For many of us, there’s nothing like a good, old-fashioned workout to blow those cobwebs away, getting us into a better frame of mind. Regular exercise helps us to sleep better, improves our chances of conceiving a baby and helps us to deal with stress. While experts recommend that we all do thirty minutes of medium to high impact activity such as running, swimming, or cycling at least three times a week. Lots of us choose to hit the gym, pool or track much more often, which means it can come as as a total mystery as to why, although we may be getting fitter, we aren’t necessarily becoming slimmer, losing as much weight as we’d like or becoming significantly more toned.
Depending on your lifestyle, career, genetics, bad habits and even personal strengths and weaknesses you may find it easier, or harder to lose weight than someone else. However, there are a few mistakes that many of us, whether we’re fitness rookies or practically professional athletes keep on making and they aren’t necessarily the ones you’d have picked. These errors are incredibly common, and it may explain why you seem to have plateaued far too early. Try mixing your workouts up, hiring a personal trainer or banning yourself from committing one of these exercises based cardinal sins.
Not Drinking Enough Water
Seriously, you’ve got to stay hydrated otherwise water weight can cause bloating. You may think that the more water you drink, the more sluggish you’ll feel, but unless you’re drinking gallons … that’s simply not true. It’s good to sweat during a workout, not ridiculously so, but it shows that you’re working hard enough to increase your core temperature yielding that internal “cooling” response. One of the reasons people feel sick, dizzy or light-headed during workouts is because they aren’t properly hydrated. Drinking plenty of H2O has endless benefits and is something you should prioritize.
You’re Consuming More Calories Than You Burn
While exercise is the only thing that can make you strong, flexible, athletic with great endurance … your consumption habits are the boss when it comes to you weight/size. If weight loss is a priority for you, then you MUST make yourself familiar with The Exact Formula for Weight Loss. It’s not a diet, “fix” or other short-term gimmick. It will teach you how to eat the right amounts of the right foods for the size you’d like to be. Learning how to make yummy snacks and meals like turkey salad, or spaghetti squash is a smart move for eating within a caloric budget. So is meal planning and learning to eat out at restaurants without going overboard. You can never out-exercise poor eating habits.

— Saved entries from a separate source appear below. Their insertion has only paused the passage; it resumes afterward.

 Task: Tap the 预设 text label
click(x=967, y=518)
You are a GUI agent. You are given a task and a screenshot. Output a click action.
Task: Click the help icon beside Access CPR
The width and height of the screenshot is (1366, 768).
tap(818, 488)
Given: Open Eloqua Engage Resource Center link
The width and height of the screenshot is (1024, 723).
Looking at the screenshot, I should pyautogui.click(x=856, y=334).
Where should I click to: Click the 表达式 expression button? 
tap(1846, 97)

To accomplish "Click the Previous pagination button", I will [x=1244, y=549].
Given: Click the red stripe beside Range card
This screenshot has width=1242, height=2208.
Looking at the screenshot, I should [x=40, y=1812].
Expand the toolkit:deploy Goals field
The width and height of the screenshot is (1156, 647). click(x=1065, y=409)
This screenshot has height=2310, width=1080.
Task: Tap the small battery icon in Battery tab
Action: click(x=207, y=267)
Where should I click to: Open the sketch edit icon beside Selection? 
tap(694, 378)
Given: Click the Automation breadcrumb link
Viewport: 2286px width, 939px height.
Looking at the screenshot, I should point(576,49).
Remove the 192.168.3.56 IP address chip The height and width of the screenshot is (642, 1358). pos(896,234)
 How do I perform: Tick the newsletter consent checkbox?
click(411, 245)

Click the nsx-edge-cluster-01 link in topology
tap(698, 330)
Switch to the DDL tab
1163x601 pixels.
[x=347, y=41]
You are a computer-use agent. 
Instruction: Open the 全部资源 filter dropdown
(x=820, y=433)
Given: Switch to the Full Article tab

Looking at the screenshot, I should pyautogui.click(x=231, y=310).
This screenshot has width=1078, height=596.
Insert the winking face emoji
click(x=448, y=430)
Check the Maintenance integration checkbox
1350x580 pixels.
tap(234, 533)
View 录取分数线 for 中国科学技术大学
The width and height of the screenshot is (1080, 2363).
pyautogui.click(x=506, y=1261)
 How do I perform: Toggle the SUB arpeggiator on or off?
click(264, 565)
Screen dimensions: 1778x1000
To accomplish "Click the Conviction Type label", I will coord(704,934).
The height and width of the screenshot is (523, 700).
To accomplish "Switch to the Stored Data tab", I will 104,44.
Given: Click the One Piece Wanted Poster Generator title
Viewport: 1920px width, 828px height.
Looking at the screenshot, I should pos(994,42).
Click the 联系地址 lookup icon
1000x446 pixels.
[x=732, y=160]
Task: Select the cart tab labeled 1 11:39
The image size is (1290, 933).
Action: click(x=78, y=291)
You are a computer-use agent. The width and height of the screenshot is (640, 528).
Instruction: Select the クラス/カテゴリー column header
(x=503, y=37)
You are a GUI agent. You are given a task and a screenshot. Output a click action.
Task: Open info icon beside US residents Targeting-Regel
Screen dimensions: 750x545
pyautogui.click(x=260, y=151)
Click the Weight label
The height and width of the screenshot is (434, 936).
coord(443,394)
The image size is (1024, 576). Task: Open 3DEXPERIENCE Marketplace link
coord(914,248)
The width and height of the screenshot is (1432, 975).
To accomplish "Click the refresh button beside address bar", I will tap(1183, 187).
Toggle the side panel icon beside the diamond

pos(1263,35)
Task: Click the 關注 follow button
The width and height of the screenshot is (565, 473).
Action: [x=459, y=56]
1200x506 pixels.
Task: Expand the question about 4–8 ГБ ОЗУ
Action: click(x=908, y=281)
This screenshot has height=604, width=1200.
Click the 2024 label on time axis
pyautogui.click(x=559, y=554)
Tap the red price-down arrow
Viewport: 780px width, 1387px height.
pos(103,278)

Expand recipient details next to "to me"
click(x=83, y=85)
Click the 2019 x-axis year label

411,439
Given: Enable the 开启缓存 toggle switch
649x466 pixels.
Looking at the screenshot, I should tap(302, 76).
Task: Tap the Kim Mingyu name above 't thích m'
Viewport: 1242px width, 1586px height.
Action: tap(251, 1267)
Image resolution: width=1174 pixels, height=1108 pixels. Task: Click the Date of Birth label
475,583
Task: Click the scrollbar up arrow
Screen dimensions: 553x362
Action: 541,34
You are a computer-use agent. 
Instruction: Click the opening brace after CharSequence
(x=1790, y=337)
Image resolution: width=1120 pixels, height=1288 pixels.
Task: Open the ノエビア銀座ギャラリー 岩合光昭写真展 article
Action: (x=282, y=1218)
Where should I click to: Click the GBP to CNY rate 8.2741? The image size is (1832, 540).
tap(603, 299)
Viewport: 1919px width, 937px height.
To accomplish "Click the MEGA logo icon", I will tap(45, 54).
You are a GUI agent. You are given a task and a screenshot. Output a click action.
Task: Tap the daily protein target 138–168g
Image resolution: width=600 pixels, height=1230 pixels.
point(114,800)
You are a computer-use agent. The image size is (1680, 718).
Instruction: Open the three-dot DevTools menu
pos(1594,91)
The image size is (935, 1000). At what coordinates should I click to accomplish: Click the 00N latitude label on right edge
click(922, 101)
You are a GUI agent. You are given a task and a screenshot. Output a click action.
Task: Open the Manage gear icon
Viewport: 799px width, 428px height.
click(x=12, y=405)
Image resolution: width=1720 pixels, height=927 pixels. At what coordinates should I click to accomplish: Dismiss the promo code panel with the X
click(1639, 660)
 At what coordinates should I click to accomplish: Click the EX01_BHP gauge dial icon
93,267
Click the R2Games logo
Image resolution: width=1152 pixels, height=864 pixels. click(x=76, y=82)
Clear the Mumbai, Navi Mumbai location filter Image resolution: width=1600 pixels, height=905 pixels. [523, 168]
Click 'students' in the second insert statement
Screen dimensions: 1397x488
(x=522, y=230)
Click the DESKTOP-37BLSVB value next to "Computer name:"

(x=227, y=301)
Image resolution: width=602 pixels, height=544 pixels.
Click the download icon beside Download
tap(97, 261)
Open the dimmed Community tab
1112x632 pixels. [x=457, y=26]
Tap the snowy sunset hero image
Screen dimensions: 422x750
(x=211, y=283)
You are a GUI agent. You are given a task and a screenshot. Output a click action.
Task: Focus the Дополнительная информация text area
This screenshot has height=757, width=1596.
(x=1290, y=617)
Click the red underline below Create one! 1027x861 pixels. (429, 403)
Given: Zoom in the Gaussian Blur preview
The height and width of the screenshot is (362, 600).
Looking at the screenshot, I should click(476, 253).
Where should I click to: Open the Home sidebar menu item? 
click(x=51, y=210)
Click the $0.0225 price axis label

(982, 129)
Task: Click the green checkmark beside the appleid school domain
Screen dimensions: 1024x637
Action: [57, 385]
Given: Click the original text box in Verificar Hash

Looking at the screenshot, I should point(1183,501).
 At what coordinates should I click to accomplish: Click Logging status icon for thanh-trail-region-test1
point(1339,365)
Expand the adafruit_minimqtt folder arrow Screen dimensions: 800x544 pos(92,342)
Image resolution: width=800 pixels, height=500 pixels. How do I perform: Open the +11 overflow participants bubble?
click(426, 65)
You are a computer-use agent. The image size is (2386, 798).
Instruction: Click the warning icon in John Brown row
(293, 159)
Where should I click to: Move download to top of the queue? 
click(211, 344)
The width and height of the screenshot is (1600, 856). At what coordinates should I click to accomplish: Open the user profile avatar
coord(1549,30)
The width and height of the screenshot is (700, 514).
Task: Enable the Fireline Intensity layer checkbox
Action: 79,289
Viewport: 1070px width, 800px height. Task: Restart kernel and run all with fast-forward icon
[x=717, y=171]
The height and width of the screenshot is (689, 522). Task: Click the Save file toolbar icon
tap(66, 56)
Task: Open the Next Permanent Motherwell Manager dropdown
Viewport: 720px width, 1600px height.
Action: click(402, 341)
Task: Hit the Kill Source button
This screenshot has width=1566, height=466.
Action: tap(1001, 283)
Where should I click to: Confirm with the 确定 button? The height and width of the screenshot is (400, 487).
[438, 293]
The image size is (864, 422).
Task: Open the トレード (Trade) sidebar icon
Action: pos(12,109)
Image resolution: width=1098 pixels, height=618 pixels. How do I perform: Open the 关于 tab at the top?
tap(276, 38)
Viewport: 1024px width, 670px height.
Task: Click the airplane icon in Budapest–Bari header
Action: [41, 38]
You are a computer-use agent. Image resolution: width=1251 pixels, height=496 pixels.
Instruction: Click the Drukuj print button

The best way to keep track of food intake is by using a fitness app, such as MyFitnessPal to track what goes into your system. You’ll be surprised when you realize how much you’ve been consuming up until now. You’ll also find how easy it is to actually squeeze in a variety of yummy filling foods on a budget when you’re committed.
You’re Avoiding The Scale
While doctors caution against obsessive weighing as this can lead to eating disorders like bulimia and anorexia, it’s important that you don’t leave the bathroom scales to gather dust. A healthy, once a week weigh-in shows you exactly how much progress you’re making, what you need to cut back on and how to improve in the weeks ahead. Knowing your actual, and your goal weight also helps to reaffirm your SMART goal mentality.
Medical experts suggest that to lose weight and you should be aiming to lose around a pound per week. Which means that if you’re following a regular, approved fitness plan or taking part in something like a Weight Watchers program you should lose around a stone (16 pounds) in three months. Mind you, everyone’s metabolism varies so that figure may tend to differ especially as weight plateaus so you may need to mix up your eating habits, fitness regime or length of workout to get results. Studies have also shown that regular weigh-ins help to motivate many of us, while having the numerical consequences of what a week’s worth of junk food does do your body staring at you is thought to be a big deterrent.
You’re Not Warming Up Properly
Believe it or not, it is possible to warm up incorrectly from rushing through stretches, skipping certain muscles and using inactive poses to warm the body. While there’s nothing wrong with looking at a piyo workout review for inspiration, or doing low kicks or arm circles as these are great for reducing the chances of getting a stitch. Statistics also show that those who warm up using a slower, easier version of the exercise they’re about to undertake are less likely to injure themselves. Just make sure during your workout that you haven’t pushed yourself so hard that you can barely get through the workout itself!